Dua hari ternyata tidak membuatku benar-benar bisa menghafal pidato ini dengan benar. Beberapa kali aku lupa isi yang sedang kuhafalkan. Ini terlalu rumit. Namun, Sae terus saja memberiku semangat. Dua hari ini, entah itu pagi, siang, sore atau malam, dia akan mengirim stiker berupa beruang cokelat yang menggebu-gebu dibakar api. Itu adalah tanda seseorang yang sedang bersemangat.

Sae percaya bahwa aku bisa menyelesaikan semua ini dengan baik. Jujur saja, semua semangat yang Sae berikan membuatku semakin termotivasi. Meskipun itu tidak membantuku memperlancar semua naskah yang sedang kuhafalkan.

Hari ini, aku sudah duduk di kantin. Beberapa menit lagi, semua orang yang ikut lomba sudah harus berkumpul di belakang panggung, di dalam aula. Dua sampai tiga kali aku mengulang naskah yang sudah hampir semua kuhafal itu agar tidak lupa sambil memperagakan gerakan yang ada dalam naskah.
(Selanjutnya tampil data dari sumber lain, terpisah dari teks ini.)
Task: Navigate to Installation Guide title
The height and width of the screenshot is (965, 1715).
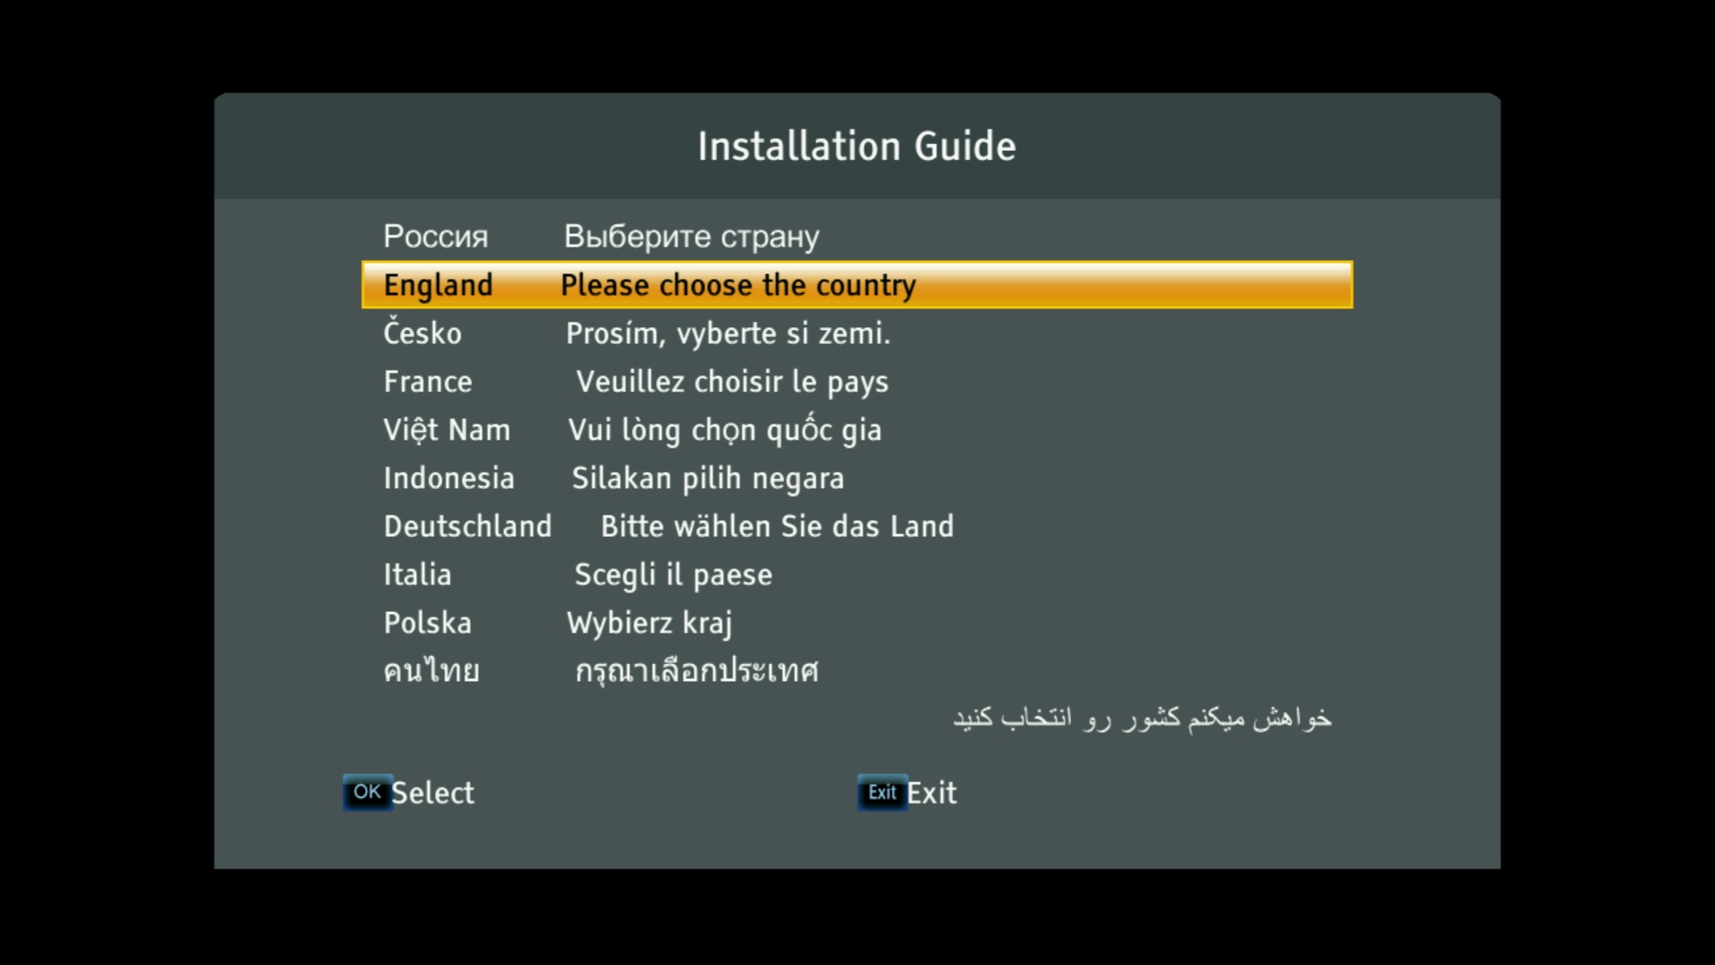Action: (x=858, y=145)
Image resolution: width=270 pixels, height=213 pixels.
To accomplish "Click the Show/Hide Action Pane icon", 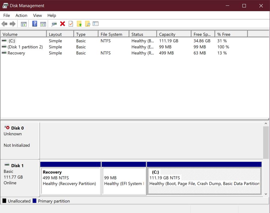I will (43, 24).
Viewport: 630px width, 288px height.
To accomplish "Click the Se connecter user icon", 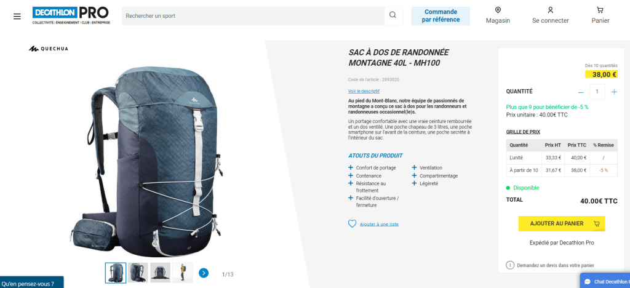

Dentum dari langkah kaki murid yang berlalu-lalang di teras kantin membuat fokusku buyar beberapa kali. Belum lagi kekehan anak gadis di ujung kantin dekat dengan tiang kolom warna hijau. Mereka mengganggu sekali!

Saat aku mencoba untuk kembali fokus dari semua keributan yang ada, tiba-tiba saja ponselku berbunyi. LINE-ku berkedip. Sambil masih menghafal satu-dua kata, aku mulai meraih ponsel yang tergeletak di atas meja kayu bercat hijau untuk kuperiksa.

Dengan perasaan menggebu, aku berharap yang mengirimiku pesan adalah Sae. Di saat-saat seperti ini, pesan darinya adalah sebuah moodbooster.

Ternyata harapanku tidak berujung manis. Orang yang mengirim LINE itu adalah ibuku. Dia bilang akan datang saat lomba diadakan. Aku tidak langsung membalas pesan itu, hanya terdiam termenung sambil memikirkan sesuatu.

Aku pikir Ibu ataupun Ayah tidak pernah kuberitahu soal lomba ini. Bagaimana Ibu bisa tahu?

“Adis, buruan masuk!”

Seseorang membuyarkan semua teka-teki yang baru saja terrangkai di otakku. Aku menoleh ke asal suara, dan di ujung pintu masuk kantin, ada Arrani yang sudah berdiri dengan kedua tangan di taruh di pinggang.

Gadis itu selalu saja memiliki aura menyeramkan. Entah mengapa, meski dia menggunakan hijab yang membuat sebagian wanita terlihat sejuk dan menenangkan, justru malah membuat Arrani terlihat memiliki aura aneh serta menyeramkan. Matanya memelotot.

“Iya. Aku datang,” jawabku.

Aku memasukan ponsel tanpa membalas pesan Ibu, kemudian berlari menghampiri Arrani. Sesampainya di hadapan gadis berparas cantik berhati iblis itu, kemudian dia menyerahkan nomor urut untukku. Katanya, perwakilan kelas sudah melakukan runding untuk urutan tampil, tapi karen aku tidak ada, jadi dia yang menggantikanku.

“Nomor lima? Baguslah. Enggak terlalu cepet dan enggak terlalu lama juga,” kataku sambil menerima nomor itu darinya. Dia sempat berpesan jangan terlalu gerogi, cukup bersikap seperti saat latihan dan biarkan semuanya mengalir alami. Aku mengangguk lalu melenggang meninggalkannya.

“Ingat soal hukuman!” teriaknya lagi. Aku tidak peduli.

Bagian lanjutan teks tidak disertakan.